**Written task:**
Please give the rows as a two-column CSV with the header instruction,coordinates, starting at the row that contains "This screenshot has width=1080, height=637." and continuing through the last row, both included. Write one CSV line per row, with its wording and its answer each in a single quoted field and any line breaks replaced by spaces.

**Materials provided:**
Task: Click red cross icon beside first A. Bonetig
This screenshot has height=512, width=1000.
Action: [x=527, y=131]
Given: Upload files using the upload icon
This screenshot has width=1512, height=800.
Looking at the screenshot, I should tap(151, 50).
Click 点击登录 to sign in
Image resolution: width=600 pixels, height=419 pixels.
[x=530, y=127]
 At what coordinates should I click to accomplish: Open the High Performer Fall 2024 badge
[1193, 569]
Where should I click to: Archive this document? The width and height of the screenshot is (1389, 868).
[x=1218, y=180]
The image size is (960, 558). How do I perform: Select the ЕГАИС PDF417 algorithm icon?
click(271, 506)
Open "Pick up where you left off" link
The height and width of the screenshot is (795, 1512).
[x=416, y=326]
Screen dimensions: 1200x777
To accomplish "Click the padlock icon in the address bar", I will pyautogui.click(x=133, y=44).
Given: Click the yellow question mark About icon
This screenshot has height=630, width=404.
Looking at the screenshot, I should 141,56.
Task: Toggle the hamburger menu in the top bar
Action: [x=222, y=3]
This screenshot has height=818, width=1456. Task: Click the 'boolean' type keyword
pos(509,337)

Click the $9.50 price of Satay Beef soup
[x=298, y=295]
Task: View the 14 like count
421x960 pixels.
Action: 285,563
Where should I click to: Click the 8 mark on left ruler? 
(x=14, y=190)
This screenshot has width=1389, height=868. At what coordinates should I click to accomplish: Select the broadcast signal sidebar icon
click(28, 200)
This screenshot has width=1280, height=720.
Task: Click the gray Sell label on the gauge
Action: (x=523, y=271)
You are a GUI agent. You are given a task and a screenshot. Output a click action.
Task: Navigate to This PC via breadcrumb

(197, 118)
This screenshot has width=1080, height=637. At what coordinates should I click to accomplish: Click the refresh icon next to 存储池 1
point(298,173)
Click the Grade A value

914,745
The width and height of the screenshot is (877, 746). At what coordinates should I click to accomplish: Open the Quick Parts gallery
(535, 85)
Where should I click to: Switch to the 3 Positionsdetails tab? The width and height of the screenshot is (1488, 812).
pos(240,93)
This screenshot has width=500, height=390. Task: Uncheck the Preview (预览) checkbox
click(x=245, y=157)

**Answer in full:**
instruction,coordinates
"This screenshot has width=1080, height=637. At what coordinates should I click to accomplish: Click the refresh icon next to 存储池 1","point(298,173)"
"Click the Grade A value","914,745"
"The width and height of the screenshot is (877, 746). At what coordinates should I click to accomplish: Open the Quick Parts gallery","(535, 85)"
"Where should I click to: Switch to the 3 Positionsdetails tab? The width and height of the screenshot is (1488, 812).","pos(240,93)"
"This screenshot has width=500, height=390. Task: Uncheck the Preview (预览) checkbox","click(x=245, y=157)"